# Problemas con el protel



## CIRYY (May 22, 2007)

hELLO GENTE!!
Les agradeceria que me ayudaran.
Cuando abro el protel, y creo un nuevo Schematics, me sale el siguiente error: 

"Exception EAccessViolatio in module AdvSch.dll at 000C2F8E. Access violation at address 0D4D2F8E in module 'AdvSch.dll'. Read of address 00000000."

¿Alguien sabe algo?

Thanks you!


----------



## aliteroid (May 22, 2007)

No hay mas solución que desinstalarlo con el desintalador propio y volver a instalarlo.
No hay mas


----------



## CIRYY (May 22, 2007)

Esto...muchas gracias pero...eso ya lo he hecho 10 veces, a parte de desintarlo limpiar el registro (con el tipico programa regcleaner) y manualmente.
 Tambien he probado a bajarme otra version e intentar instalarla pero directamente se me cierra el programa cuando intento abrir un esquematico....

La unica solucion que he leido en otros foros es formatear.


----------



## mabauti (May 22, 2007)

ya probaste con la opcion de compatibilidad de SO?


----------



## JV (May 22, 2007)

Supongo que tienes el Protel 99 porque es el mismo problemo que tenia yo, varias veces reneque hasta encontrar la solucion, aparte de desinstalar Protel y limpiar el registro, debes borrar los archivos que deja en la carpeta Windows, todos tenian en el nombre un 99.

Saludos..


----------



## CIRYY (May 22, 2007)

Lo de la compatibilidad con el SO ya lo tenia activado

Y bueno...lo de borrar en la carpeta del Window todos los archivos del Protel no lo habia hecho, asi que lo hice, pero no todos en los que aparecia el 99 pq habia unos que se llamaban K78783499 (ejemplo) que pense que no tenian que ver con el protel....

Tampoco me ha servido....

¿Te aparecia exactamente el mensaje que puse en el 1º mensaje?


----------



## JV (May 22, 2007)

Hola CIRYY, no recuerdo exactamente el mensaje pero que era un "Exception EAccessViolatio in module..." seguro.
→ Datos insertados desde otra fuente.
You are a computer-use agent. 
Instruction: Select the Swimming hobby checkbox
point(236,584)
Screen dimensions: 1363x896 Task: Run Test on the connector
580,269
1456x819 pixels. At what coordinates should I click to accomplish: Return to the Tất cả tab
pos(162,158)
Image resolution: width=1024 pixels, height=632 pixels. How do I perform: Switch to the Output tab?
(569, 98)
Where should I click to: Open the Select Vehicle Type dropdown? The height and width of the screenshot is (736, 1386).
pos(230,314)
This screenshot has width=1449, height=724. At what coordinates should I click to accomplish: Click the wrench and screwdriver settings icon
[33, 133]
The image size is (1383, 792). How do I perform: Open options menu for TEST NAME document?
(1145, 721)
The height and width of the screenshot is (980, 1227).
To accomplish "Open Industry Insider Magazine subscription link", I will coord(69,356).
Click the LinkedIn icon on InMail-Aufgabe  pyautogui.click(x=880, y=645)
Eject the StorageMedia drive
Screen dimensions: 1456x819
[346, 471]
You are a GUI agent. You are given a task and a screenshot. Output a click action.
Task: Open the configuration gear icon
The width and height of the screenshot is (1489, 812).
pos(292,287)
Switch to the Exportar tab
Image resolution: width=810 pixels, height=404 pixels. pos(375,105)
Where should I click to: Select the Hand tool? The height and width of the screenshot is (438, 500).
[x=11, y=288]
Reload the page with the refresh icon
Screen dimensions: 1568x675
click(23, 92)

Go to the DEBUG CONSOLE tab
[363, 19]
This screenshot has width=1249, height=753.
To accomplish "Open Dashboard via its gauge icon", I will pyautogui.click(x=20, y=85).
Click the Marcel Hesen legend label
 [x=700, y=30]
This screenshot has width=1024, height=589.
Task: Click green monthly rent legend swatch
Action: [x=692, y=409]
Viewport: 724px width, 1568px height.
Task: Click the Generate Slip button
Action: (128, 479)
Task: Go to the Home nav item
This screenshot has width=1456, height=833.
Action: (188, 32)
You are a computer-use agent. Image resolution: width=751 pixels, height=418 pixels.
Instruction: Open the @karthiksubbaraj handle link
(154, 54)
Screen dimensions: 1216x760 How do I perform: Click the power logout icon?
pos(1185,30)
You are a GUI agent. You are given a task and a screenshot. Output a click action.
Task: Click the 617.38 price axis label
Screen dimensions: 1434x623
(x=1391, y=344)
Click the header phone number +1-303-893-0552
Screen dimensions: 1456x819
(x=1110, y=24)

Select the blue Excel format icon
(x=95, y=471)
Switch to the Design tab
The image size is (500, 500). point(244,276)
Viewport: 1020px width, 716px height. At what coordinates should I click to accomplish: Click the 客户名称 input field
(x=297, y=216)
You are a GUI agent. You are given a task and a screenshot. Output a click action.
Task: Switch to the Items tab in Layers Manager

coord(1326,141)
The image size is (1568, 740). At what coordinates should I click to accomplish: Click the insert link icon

Hace un par de años que lo deje de usar, me resultaba muy inestable, una vez dejo de abrir los archivos esquematicos, daba un error fatal y se cerraba.

Suerte, espero que no llegas al formateo 

Saludos..


----------



## aliteroid (May 23, 2007)

A ver primero dinos que version de protel y SO tienes, luego seguimos.
Este programa es muy estable y los problemas que mencionan generalmente se producen por una mala instalación o incompatibilidad de SO, Ahora la licencia es legal o XXX porque tambien depende de la calidad del XXX ¿contesta estas preguntas y luego te ayudo.
Saludos


----------



## CIRYY (May 25, 2007)

Muchas Grcias!!
A ver:
-Microsoft Window XP Professional Version 2002 Service Pack 2
-Protel99SE_full_trial_version Version 6.0.4 Crackeado

El instalador es bueno porque instalo en otros pc (d la universidad) y funciona perfectamente el programa.
El problema, creo, esta en mi portatil....

Saludos


----------



## aliteroid (May 27, 2007)

LA version 99 siempre ha dado problemas en WindowsXP, pero sin embargo puede funcionar bien en algunos casos. Lo que debes hacer es desinstalar el programa y borrar todas sus huellas. Te recomiendo para esa tarea el programa "jv16 PowerTools"
una utilidad muy simple de usar, borra el registro que te detecte como error y las baterias DLL, cuando estes seguro que no queda ni un rastro instalalo nuevamente cuidando que la instalacion sea lo mas limpia posible, cierra todos los programas que esten en ejecucion y a probar


----------



## CIRYY (May 30, 2007)

Muchas gracias! Eso habia hecho ya, pero nada, me seguia dando el mismo error. Formatee y volve a instalar y ahora todo ok

Muchas gracias  todos! 
Saludos desde Gran Canaria


----------



## juan_g (Jun 7, 2008)

Hola a todos...
A pesar de que el tema es de hace más de un año, yo tengo un inconveniente y quisiera saber si alguien puede solucionarlo.
adaque intento abrir Protel me aparece el mensaje: NT Service "CrypKey License" is not functioning correctly [InitCrypKey, -102]
Alguien sabe cómo solucionarlo?
Ya probé desinstalarlo e instalarlo varias veces pero no pasó nada...


----------